ProfiTune Business Systems - Better management, bigger profits - this month's eNewsletter - read the on-line version here

September 2008

eNewsletter

In this Issue:

Where's North?

What's Working in Retail?

Life Skills

Thoughts About Customer Service

Freebies and Special Reports

"Pretend that every single person you meet has a sign around his or her neck that says, 'Make me feel important.'
Not only will you succeed in sales, you will succeed in life."
Mary Kay Ash

This month's funny ...

Nordstroms' rule of "Hire the smile and train the skill." Read more ...

David Perrott

Your accredited

T: 02 4934 6249 E: david.perrott@mpartners.com.au

Where's North?

(Time to read this article: 6 mins)

"Why don't they use their bloody brains?" stormed one of my collegue’s clients recently when faced with costly inaction by one of his crew in a challenging situation.

I asked him whether it could be a matter of their needing "values" more than "brains" in situations like this.

If you want your team to solve problems by following a set of "rules", the Rule Book is going to be huge - and is likely to stifle initiative, and produce stilted results.

If, on the other hand, you equip your team with a set of "first principles" from which they can deduce solutions to a whole range of problems, you are likely to experience a better class of outcomes, and to witness some real initiative and engagement.

When one of your team finds themselves in unchartered waters and faced with a situation outside of their experience, have you equipped them with a set of answers to the question "What's important to us?" so that they can work out what's acceptable or, in a moral sense, which way is North.

Do they have first principles to work from that will enable them to work out just what they have to do, and so be empowered to act with certainty in a way that will advance your Company's goals?
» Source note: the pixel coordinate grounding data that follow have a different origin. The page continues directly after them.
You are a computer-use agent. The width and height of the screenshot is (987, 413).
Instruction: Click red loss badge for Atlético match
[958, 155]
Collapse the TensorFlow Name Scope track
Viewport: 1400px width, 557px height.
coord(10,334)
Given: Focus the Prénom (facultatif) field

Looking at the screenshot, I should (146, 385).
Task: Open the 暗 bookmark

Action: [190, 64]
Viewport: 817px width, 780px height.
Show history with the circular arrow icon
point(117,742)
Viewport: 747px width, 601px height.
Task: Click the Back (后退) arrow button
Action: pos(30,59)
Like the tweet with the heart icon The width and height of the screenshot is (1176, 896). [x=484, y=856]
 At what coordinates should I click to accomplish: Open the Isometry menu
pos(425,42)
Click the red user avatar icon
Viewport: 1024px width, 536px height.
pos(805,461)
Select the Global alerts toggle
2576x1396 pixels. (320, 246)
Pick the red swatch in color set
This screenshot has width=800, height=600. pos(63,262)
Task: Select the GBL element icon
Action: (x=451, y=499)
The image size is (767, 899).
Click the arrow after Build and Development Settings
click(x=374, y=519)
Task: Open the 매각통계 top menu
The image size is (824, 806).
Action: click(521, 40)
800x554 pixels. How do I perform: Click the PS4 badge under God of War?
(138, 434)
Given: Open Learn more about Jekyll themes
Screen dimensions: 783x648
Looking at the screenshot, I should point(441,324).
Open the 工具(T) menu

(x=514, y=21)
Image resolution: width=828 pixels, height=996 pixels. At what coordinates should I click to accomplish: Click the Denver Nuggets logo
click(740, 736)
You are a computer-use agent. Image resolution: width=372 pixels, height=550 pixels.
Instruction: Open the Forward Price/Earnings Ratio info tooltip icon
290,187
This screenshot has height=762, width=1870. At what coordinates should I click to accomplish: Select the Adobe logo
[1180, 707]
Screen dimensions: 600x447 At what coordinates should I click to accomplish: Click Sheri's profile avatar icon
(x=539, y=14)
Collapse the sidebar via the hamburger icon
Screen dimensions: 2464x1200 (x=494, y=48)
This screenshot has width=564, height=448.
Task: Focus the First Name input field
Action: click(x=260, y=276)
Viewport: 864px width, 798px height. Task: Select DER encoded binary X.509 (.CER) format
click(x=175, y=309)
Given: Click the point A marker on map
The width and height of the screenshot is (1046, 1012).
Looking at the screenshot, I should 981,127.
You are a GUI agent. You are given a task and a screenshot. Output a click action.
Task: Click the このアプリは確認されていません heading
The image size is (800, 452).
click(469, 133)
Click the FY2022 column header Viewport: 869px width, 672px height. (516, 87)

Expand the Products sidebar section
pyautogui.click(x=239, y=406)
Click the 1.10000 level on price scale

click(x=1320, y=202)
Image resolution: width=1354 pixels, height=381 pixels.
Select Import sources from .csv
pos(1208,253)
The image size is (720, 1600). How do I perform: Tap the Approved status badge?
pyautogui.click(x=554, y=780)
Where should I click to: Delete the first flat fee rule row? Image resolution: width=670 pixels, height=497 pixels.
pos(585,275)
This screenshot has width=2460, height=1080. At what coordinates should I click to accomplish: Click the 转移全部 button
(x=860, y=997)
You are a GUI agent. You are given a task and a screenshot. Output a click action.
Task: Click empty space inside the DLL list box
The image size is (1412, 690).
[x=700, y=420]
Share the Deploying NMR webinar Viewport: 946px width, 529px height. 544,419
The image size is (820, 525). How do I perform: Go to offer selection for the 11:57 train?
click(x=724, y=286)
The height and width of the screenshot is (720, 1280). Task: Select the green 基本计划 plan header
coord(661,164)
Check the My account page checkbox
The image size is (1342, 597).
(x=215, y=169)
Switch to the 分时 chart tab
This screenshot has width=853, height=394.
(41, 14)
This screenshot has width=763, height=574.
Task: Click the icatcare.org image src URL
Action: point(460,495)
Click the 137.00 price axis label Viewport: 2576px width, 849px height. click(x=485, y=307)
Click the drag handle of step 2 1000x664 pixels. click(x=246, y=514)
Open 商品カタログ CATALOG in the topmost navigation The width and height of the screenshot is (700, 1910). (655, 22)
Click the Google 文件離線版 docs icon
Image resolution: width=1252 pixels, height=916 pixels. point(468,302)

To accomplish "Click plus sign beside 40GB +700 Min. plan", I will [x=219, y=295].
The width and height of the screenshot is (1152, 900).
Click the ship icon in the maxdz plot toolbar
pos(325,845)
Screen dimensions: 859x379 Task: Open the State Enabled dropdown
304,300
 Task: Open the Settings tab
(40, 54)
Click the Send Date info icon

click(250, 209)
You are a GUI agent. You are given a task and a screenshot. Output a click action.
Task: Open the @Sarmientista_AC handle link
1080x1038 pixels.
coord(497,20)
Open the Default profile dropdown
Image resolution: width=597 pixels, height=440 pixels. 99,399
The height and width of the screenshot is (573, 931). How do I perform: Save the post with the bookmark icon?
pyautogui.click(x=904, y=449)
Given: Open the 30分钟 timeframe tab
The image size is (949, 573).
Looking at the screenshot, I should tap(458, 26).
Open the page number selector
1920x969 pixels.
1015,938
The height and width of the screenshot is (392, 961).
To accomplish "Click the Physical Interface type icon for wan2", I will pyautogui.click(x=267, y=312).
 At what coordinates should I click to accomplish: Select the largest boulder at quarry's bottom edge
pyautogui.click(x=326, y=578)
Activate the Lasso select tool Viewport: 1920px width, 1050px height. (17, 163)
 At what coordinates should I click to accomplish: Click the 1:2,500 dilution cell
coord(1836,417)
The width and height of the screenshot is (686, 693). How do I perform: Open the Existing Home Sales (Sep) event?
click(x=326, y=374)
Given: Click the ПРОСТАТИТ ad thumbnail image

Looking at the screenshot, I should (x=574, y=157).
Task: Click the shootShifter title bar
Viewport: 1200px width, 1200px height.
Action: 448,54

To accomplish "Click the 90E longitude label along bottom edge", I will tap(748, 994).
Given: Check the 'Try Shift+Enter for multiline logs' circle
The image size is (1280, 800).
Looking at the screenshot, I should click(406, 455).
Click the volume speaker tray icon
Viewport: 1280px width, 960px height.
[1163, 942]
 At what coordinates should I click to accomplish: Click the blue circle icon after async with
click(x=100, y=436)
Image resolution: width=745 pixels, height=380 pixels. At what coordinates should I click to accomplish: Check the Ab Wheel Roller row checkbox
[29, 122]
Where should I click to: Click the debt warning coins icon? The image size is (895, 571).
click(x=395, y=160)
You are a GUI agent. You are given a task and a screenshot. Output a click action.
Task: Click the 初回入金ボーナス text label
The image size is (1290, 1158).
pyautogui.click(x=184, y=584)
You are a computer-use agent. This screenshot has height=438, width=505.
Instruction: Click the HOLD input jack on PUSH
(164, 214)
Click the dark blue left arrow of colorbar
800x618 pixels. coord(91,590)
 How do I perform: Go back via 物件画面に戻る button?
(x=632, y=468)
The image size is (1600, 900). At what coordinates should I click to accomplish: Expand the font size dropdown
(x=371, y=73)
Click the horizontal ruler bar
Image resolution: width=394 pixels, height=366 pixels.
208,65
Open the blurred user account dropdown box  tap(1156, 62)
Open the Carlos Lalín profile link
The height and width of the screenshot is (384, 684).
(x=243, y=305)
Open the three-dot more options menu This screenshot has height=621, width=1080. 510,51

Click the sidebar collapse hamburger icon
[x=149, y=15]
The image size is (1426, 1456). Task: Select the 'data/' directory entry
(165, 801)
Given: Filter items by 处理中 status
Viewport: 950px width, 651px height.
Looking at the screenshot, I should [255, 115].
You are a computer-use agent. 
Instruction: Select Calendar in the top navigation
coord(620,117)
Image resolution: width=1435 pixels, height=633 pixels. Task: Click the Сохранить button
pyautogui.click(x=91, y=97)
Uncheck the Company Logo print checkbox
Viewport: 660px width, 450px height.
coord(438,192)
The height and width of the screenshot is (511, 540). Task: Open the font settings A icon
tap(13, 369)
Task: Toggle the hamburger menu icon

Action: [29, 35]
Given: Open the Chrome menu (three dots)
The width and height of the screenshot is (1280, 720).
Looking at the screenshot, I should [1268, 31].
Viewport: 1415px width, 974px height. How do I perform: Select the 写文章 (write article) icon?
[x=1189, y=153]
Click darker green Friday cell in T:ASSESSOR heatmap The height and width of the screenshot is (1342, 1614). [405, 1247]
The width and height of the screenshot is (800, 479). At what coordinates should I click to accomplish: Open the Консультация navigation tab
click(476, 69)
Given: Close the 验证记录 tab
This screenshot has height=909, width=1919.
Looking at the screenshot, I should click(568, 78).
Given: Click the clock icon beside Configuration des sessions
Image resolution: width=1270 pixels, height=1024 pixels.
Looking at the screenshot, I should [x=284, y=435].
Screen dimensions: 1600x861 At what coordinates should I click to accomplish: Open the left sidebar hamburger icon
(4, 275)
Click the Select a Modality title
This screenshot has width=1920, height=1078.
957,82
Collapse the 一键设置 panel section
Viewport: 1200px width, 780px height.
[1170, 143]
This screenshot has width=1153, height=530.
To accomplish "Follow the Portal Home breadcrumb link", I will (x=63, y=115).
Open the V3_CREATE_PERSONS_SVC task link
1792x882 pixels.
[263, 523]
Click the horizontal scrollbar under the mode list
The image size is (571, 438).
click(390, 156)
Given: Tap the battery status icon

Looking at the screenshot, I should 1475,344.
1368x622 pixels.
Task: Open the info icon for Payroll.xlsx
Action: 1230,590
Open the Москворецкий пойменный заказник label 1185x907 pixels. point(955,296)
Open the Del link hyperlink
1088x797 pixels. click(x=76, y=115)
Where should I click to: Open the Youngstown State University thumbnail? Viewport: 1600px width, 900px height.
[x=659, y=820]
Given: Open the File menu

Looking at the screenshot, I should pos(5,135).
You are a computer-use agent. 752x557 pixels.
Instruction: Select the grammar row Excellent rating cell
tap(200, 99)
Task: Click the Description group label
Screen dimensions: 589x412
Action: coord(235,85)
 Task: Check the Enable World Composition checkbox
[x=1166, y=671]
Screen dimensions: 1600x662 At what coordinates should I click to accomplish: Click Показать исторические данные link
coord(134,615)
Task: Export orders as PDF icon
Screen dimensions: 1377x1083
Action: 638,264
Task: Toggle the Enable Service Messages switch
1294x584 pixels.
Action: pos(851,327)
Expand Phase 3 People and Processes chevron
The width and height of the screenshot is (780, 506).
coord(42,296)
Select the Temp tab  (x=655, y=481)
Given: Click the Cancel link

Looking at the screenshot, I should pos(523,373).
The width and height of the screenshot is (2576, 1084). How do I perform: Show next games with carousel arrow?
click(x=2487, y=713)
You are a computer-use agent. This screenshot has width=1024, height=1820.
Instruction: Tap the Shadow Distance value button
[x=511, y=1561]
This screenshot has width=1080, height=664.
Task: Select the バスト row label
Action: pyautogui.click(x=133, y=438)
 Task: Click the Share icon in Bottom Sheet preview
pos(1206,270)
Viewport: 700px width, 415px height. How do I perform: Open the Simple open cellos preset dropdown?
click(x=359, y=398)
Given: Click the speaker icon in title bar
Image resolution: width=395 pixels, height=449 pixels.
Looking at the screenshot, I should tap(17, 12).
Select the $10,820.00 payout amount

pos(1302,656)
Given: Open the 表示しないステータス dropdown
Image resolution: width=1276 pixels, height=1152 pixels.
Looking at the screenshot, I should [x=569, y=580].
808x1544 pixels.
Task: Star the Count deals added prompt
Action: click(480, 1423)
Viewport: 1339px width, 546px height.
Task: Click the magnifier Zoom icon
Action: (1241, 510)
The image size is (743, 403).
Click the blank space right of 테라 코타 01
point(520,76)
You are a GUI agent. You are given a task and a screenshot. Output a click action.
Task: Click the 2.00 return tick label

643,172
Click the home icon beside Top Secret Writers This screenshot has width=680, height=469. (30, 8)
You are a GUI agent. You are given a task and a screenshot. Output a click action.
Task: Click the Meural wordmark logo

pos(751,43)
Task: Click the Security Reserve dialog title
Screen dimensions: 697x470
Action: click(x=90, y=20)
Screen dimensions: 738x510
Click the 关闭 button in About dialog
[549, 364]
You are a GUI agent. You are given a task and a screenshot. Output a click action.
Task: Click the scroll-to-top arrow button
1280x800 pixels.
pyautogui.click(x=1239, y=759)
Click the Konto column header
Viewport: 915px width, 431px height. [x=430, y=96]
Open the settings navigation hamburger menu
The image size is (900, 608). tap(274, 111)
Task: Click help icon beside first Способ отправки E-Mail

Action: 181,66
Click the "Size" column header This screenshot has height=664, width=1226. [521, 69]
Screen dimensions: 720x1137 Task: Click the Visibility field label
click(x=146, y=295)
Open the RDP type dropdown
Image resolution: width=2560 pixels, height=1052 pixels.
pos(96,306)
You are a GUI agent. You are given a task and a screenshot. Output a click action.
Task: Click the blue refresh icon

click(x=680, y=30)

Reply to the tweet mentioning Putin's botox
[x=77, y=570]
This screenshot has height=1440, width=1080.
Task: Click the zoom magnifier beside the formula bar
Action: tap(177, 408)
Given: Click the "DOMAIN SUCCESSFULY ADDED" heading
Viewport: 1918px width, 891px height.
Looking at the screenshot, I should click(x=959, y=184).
Or will they be lost? Will they sit and wait for help to arrive? Meanwhile, the customer...?

A GPS Doesn't Have All The Answers

In business, "The Rule Book" (or Corporate Policy by another name) can be likened to a GPS - sometimes it takes all the thinking out of the journey and produces quick results for known situations - and other times it produces the opposite:

A French truck driver firmly wedged into an English lane narrower than his truck because his GPS told him it was a shortcut.

And when it comes to the modern equivalent of "The Wilderness" - those vast white swatches on your GPS where the map makers have yet to catch up with the property developers - a compass, and a hill from which you can gain some perspective, are what's needed.

In corporate life, The Wilderness can be any new situation, and the proof of the quality of your business often rests with the clarity with which you have installed your core values in the team member on the spot. If they strike a challenge, but are clear on the Company's core values, they are likely to be able to improvise a solution that will exhibit and align with those values - and save the day.

Your Company's Core Values

One of the more interesting exercises we run with new coaching clients fairly early in the piece is to have them clarify their Vision for their business (their "Big Hairy Audacious Goal"); then their Mission (the path they will follow to achieve it); then their Values (the "boundaries to behaviour" within which they choose to operate in the pursuit of that Mission).

We find that when you get your Core Values right, and then share them sincerely and passionately with your team, some pretty interesting things start to happen.

Firstly, Core Values tend to polarise people - Passion and Values tend to do that every time. You'll see the Good step to the right; the Bad step to the left; and the plain Ugly curl up their lip and - with a bit of luck - depart! It's almost like shaking a clove of garlic at Count Dracula - the uncommitted, non-joining, I'm-here-for-me-and-nobody-else protest, shrivel, and leave!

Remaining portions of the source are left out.